Have you ever given your credit score a second thought?
You should, because your financial well-being pretty much rests on it. A better score means you get better loan terms and insurance rates. What's more, there are employers who check prospective hires' credit scores now, so it pays to keep your rating healthy.
The problem is that financial woes can hurt your score. Maybe a previous loan or credit card debt damaged your credit rating. How are you suppose to remedy this and improve it? Here are eight things you can do to improve your credit score.
Pull Your Credit Report
Find out where you stand by getting a copy of your credit report. It's impossible to fight when you don't know where you stand. It's a good idea to get a copy of your credit report from accredited agencies. Scan these reports and see if there are any errors. Errors here refer to typographical errors and loans that you have paid off, but are still showing as unpaid on your report. Make sure you get these corrected.
Pay Off Your Debt
Start paying off your debts. Try to get a good handle on all your debt payments. Slowly, pay off the items on your list to reduce your debt. It may take some time, but regular payments will reflect on your credit score and show you to be a responsible borrower.
Keep Using Your Credit Cards
Don't cut up your credit cards just yet. You don't have to go cash for everything. In fact, it will help significantly if you use your credit cards for small expenses. Obviously, don't rack up serious bills because these will only add to your outstanding debt. You just need to use your cards from time to time to make sure that credit card companies continue reporting your activity to credit bureaus. Cutting up your cards can actually lower your score.

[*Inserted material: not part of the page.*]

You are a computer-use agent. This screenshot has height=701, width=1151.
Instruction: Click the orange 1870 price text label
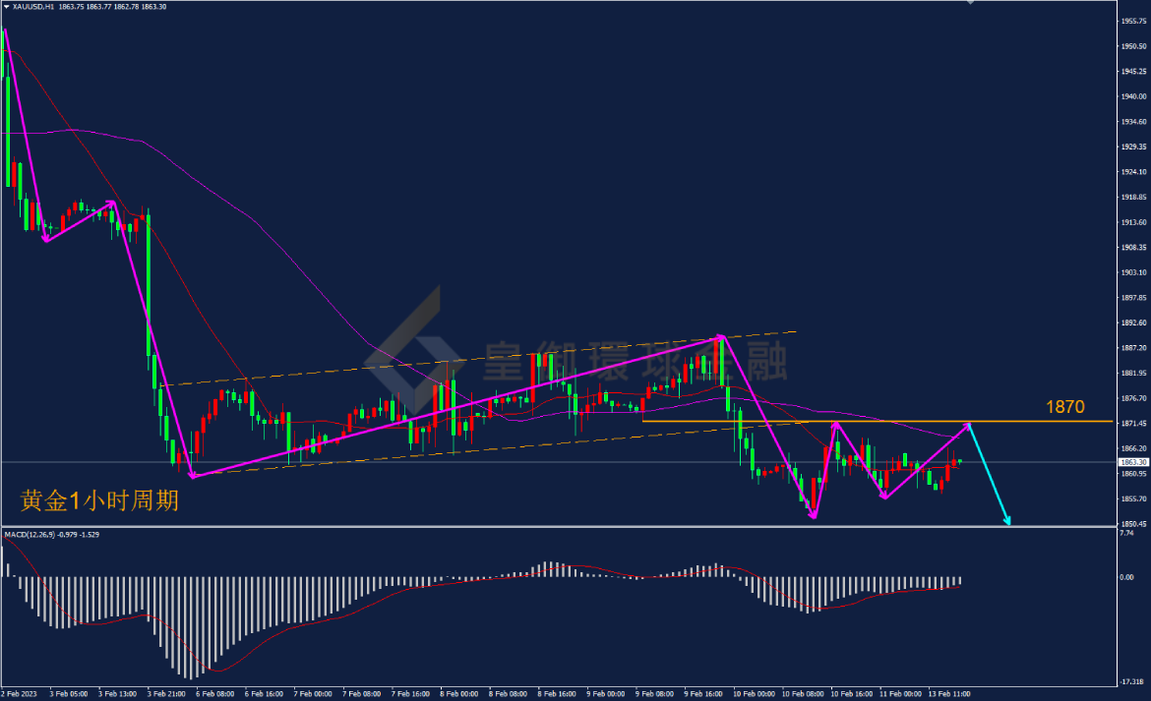coord(1065,407)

Be Cautious When Shopping for New Loans
Don't shop for loans for too long. "Shopping for loans" means making inquiries for whatever loan you may need. This includes home and car loans. In fact, it should cover the "shopping" for new credit cards, too. This is because too many inquiries over a significant span of time can harm your score. Instead, try to keep your entire loan shopping to within a two week timeframe. This should not affect your score significantly.
Always Pay On Time
Pay all your bills on time. Late payments affect your score negatively. It's a good idea to set up timers and reminders if you have trouble remembering when all your payments are due. Make sure you never forget because late payments, even by a couple of days, don't just incur fees; they can also harm your score.
Never Max Out a Credit Card
Don't max out a credit card. This is a major no-no where credit scores are concerned. It's a bad idea to max out a card. This is why you need to check your limits before making any more purchases. A good rule of thumb is to not let your outstanding balance add up to more than 30% of your credit card limit. You don't want to push your score lower, do you?
Be Careful When Consolidating Debt
Don't consolidate accounts. This is a desperate move -- and one that can affect your score negatively. A lot of people transfer their balances when they feel overwhelmed by credit card debt and other loans. The problem is that this pushes all debt to one account. It's better to have several accounts with small amounts to pay off than to have everything in one giant container.
Share Credit Card Accounts Wisely
Be wary of shared accounts. This happens to a lot of divorcing couples. Sometimes, joint accounts can be problematic. Make sure your ex-spouse and you can discuss the responsibilities of paying off debt on joint accounts and closing them down to ensure that no future black marks appear on your credit score.